Among the 175 patients, 49 (28.0%) had obstructive ventilation dysfunction, 38 (21.7%) had restrictive ventilation dysfunction, 41 (23.4%) had mixed ventilatory dysfunction, 3 (1.7%) had nonspecific ventilation dysfunction, 133 (76.0%) had air trapping, and only one patient had pulmonary overinflation. In addition, 81 (46.3%) patients had diffusion dysfunction diagnosed by DLCO <80% prediction, 41 (23.4%) patients had diffusion dysfunction diagnosed by DLCO/VA <80% prediction, and 90 (51.4%) patients had decreased alveolar volume diagnosed by VA <80% prediction. Patients with restrictive ventilation dysfunction, mixed ventilatory dysfunction, and air-trapping were significantly likely to have pulmonary diffusion dysfunction diagnosed by DLCO <80% prediction (Figure 1(a)). The prevalence of pulmonary diffusion dysfunction diagnosed by DLCO/VA <80% prediction was significantly higher in patients with mixed ventilatory dysfunction and air-trapping (Figure 1(b)). Similarly, decreased VA diagnosed by VA <80% prediction was more likely to happen in patients with restrictive ventilation dysfunction and air-trapping, but less likely to happen in patients with obstructive ventilation dysfunction (Figure 1(c)).

(a)

(b)

(c)

3.2. Risk Factors of Impairment in Pulmonary Diffusing Capacity and Decreased Alveolar Volume

Univariate analysis revealed that age, BMI, smoking status, hemoglobin, disease duration, Pseudomonas aeruginosa colonization, exacerbation frequency, recent hospitalization (<2 years), Reiff score, cystic bronchial dilation, COPD, asthma, ILD, pulmonary artery hypertension (PAH), and cardiovascular disease were significantly different in patients with and without impaired pulmonary diffuse capacity diagnosed by DLCO <80% prediction. Age, BMI, disease duration, smoking status, hemoglobin, exacerbation and hospitalization frequency (<2 years), Reiff score, COPD, and PAH were significantly different in patients with and without impaired pulmonary diffused capacity diagnosed by DLCO/VA <80% prediction. Age, male sex, BMI, disease duration, smoking status, Reiff score, COPD, and PAH were significantly different in patients with and without VA <80% prediction (Table 1).
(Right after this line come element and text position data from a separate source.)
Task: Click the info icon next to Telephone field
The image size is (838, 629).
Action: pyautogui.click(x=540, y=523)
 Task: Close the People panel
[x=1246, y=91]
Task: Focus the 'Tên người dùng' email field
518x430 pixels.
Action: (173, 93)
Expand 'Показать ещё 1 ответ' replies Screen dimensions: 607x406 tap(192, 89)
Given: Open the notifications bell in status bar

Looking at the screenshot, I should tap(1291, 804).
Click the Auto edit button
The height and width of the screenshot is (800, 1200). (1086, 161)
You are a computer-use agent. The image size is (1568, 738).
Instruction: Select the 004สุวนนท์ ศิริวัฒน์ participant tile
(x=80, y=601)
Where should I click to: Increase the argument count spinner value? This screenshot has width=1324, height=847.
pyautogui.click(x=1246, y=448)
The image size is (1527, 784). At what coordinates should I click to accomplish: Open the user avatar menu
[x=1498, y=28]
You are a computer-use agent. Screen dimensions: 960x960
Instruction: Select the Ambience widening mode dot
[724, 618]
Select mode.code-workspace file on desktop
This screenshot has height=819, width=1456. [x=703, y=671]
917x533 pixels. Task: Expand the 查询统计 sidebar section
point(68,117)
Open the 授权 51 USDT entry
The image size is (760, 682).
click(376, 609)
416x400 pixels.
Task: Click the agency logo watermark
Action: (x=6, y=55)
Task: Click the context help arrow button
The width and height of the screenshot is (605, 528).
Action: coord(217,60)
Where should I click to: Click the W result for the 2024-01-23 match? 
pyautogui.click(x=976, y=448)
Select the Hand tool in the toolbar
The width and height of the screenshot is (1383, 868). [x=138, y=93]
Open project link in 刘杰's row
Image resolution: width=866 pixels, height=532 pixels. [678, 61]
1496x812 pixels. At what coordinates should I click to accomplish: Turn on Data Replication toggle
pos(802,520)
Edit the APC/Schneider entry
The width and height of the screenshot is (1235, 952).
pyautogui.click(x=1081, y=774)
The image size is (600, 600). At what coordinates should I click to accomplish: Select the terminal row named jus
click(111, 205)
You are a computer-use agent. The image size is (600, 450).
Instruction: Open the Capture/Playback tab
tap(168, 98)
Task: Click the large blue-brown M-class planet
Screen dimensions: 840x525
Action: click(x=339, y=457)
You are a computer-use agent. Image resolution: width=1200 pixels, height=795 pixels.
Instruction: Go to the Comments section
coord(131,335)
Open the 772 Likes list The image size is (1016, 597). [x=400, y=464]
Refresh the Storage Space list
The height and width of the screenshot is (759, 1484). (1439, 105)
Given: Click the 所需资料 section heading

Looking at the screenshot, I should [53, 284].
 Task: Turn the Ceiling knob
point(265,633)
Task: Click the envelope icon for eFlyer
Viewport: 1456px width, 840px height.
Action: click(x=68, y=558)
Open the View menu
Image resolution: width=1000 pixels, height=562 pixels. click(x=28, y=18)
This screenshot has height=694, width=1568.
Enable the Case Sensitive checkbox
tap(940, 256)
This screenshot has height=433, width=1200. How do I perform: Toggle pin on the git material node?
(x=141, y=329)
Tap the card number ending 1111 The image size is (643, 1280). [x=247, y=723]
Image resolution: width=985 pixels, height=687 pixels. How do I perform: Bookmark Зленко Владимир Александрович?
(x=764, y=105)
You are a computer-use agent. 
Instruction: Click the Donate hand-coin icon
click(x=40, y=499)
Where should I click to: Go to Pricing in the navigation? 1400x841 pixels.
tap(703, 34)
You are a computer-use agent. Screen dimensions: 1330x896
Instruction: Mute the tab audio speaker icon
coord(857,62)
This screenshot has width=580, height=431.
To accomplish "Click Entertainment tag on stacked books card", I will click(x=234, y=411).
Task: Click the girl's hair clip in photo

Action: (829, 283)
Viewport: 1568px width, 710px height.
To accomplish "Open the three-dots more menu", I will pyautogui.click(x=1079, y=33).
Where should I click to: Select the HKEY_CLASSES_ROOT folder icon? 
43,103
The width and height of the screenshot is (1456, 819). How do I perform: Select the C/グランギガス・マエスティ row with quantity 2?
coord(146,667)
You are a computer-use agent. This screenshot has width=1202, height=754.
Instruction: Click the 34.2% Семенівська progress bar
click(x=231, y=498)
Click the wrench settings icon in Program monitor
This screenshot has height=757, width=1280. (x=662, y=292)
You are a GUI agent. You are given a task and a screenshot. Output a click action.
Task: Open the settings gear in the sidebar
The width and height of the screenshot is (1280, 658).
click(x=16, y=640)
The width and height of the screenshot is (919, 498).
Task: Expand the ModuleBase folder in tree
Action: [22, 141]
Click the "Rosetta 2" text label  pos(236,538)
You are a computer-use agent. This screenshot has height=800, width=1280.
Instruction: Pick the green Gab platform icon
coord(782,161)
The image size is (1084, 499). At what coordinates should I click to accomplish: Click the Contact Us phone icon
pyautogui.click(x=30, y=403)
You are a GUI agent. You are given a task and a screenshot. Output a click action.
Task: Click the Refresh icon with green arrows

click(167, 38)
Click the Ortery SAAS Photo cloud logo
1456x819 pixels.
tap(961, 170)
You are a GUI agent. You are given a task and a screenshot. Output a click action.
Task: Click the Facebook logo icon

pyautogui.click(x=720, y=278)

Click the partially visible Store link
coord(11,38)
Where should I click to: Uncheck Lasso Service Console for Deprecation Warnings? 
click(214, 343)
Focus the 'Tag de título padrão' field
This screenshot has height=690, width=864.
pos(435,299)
Subsequently, multivariate stepwise logistic regression analysis was performed, and the results showed that older age, lower BMI, higher Reiff score, COPD, and ILD were independent risk factors for impaired pulmonary diffusing capacity diagnosed by DLCO <80% prediction among patients with NCFB (Table 2). Disease duration, frequency of exacerbation, hemoglobin, and COPD were independent risk factors for impaired pulmonary diffusing capacity diagnosed by DLCO/VA< 80% prediction (Table 2). Age, Reiff score, and smoking status were independent risk factors for decreased VA diagnosed by VA< 80% prediction (Table 2).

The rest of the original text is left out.